Available data:
================================

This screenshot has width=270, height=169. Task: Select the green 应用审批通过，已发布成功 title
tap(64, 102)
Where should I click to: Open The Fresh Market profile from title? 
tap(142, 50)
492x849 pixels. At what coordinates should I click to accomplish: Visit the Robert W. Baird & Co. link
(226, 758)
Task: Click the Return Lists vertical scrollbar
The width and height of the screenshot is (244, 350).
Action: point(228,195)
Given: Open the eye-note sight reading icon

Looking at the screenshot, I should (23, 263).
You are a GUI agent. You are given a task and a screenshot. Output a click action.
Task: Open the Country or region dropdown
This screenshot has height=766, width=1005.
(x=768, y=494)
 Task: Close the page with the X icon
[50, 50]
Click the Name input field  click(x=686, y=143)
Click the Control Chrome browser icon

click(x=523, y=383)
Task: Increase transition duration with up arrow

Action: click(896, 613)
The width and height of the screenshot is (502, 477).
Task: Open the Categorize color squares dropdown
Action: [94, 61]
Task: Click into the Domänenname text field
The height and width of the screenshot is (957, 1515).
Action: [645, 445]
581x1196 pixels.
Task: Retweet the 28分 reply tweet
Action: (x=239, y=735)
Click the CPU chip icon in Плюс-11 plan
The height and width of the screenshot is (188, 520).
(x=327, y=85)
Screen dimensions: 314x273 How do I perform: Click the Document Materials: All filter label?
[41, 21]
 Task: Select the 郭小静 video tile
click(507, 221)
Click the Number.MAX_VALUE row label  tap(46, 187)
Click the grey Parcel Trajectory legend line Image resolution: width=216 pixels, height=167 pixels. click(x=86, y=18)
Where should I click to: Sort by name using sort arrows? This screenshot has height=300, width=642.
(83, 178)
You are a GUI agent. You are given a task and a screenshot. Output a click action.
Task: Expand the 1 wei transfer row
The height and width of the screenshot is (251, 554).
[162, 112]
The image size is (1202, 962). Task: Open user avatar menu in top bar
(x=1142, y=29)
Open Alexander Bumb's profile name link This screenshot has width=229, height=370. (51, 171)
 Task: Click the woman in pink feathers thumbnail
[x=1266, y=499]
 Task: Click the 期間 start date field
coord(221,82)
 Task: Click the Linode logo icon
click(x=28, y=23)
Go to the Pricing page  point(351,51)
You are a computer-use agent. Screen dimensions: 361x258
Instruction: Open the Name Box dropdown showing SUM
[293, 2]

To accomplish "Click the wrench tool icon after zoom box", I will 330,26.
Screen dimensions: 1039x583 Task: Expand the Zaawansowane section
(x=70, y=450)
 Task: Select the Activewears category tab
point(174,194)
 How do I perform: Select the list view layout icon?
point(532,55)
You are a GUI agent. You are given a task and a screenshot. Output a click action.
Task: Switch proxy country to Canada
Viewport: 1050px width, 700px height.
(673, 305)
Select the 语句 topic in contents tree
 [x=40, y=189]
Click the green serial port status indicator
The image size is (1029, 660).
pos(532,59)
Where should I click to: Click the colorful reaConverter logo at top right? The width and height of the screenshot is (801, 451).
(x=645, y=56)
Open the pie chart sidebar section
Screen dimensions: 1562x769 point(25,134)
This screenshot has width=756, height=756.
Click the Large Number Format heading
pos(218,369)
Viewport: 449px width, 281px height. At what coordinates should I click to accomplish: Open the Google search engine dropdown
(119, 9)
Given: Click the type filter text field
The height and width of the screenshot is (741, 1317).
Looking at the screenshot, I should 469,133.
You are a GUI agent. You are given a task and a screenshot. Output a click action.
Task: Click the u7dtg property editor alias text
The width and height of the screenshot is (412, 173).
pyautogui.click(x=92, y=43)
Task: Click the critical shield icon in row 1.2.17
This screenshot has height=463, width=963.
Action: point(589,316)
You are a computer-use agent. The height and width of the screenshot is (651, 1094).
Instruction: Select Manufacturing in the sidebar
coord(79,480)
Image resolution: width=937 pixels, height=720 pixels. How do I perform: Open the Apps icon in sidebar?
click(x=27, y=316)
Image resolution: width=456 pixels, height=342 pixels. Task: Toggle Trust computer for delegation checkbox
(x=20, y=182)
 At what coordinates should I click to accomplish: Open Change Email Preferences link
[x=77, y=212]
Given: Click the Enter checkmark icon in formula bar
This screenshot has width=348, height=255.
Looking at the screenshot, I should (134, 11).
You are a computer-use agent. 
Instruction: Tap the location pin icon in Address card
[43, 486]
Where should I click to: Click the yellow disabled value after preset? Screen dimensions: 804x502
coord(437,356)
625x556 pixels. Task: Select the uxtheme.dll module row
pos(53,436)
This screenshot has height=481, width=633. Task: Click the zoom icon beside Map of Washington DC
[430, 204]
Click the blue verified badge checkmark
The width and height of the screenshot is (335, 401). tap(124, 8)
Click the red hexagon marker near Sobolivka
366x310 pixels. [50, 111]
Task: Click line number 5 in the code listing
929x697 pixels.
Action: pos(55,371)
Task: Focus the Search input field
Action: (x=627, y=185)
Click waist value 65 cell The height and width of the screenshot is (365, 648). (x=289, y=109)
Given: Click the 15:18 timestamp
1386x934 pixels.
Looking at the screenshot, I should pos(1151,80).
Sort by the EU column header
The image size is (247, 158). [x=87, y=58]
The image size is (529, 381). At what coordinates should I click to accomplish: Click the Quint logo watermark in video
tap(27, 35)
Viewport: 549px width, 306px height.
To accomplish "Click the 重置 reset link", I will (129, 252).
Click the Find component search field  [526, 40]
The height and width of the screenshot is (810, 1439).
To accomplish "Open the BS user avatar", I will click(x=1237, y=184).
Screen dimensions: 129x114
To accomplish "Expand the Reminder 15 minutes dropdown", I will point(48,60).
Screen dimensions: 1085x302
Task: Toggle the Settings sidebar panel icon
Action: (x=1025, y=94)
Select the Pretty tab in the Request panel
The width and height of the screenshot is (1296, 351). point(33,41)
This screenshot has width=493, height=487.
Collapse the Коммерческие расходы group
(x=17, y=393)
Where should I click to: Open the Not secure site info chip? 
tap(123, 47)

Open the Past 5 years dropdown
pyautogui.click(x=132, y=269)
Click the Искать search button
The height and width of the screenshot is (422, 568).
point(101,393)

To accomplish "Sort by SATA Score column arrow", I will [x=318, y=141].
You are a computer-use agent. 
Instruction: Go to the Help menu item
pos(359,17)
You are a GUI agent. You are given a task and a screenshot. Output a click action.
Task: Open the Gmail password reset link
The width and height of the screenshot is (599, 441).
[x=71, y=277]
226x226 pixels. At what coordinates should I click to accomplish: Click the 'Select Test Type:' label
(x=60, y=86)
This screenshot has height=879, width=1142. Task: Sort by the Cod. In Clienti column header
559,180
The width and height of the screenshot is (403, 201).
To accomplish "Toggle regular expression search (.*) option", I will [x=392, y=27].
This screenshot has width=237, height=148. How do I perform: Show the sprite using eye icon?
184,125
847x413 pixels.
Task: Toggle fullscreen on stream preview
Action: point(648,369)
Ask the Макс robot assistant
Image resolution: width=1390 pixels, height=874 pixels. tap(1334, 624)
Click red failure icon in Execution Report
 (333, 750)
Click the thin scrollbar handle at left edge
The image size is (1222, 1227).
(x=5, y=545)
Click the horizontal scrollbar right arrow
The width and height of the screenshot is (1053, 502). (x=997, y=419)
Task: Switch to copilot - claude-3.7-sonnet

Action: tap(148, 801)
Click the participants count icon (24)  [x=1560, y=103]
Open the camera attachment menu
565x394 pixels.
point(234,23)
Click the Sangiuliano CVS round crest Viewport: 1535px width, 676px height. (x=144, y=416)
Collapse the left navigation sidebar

================================

What you have to do: When a line of the records includes "text", that line belongs in the answer.

Exercise solution:
Task: Click into the Domänenname text field
Given: Click the type filter text field
Task: Click the u7dtg property editor alias text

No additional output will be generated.